The UK FTSE 100 Index is down 1.0%, France’s CAC-40 Index is declining 1.4%, and Germany’s DAX Index is 0.8% lower.
Asia mixed in light trading
Stocks in Asia finished mixed in thin trading as markets in Japan and South Korea were closed for holidays, with Australia’s S&P/ASX 200 Index overcoming early losses to close 0.3% higher, as the Australian dollar moved lower to ease some worries about the impact of the currency’s recent surge on the nation’s exports. Also, shares of National Australia Bank Ltd. (NABZY $28) traded solidly higher to help the resiliency in stocks after the nation’s largest lender reported first-half profits that exceeded analysts’ estimates. Australia’s early weakness came amid the resurfaced concerns about the global economy and following a report that showed the nation’s retail sales unexpected declined in March.

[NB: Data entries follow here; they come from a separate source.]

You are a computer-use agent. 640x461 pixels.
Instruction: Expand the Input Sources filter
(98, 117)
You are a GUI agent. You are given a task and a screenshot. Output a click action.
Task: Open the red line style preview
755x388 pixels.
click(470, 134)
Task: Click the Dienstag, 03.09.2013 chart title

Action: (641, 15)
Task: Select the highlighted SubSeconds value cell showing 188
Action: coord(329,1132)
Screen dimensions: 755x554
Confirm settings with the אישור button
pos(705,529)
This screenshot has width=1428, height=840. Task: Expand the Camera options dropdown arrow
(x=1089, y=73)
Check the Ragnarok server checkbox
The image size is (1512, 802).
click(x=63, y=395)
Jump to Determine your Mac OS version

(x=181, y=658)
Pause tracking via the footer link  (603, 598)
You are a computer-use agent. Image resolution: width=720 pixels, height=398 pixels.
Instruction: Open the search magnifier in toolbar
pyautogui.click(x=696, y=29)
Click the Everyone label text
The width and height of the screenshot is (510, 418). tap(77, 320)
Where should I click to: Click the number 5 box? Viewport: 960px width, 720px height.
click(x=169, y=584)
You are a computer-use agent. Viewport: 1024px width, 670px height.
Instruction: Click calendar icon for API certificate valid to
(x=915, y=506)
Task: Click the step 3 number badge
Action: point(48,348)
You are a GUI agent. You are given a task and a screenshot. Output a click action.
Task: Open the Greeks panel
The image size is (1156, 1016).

In other economic news in Australia, a separate report showed building approvals rose much more than economists expected. Meanwhile, New Zealand’s NZX 50 Index eked out a 0.1% gain, supported by a larger-than-forecasted increase in 1Q employment and a coinciding decline in its unemployment rate. However, India’s BSE Sensex 30 Index fell 1.4% on the aforementioned global economic uneasiness, and as shares of Bharti Airtel moved solidly to the downside after the nation’s largest mobile-phone operator, per Bloomberg, reported a larger-than-expected decline in earnings. Finally, stocks in China finished mixed, with the Hong Kong Hang Seng Index declining 0.2% and the Shanghai Composite Index rising 0.2%.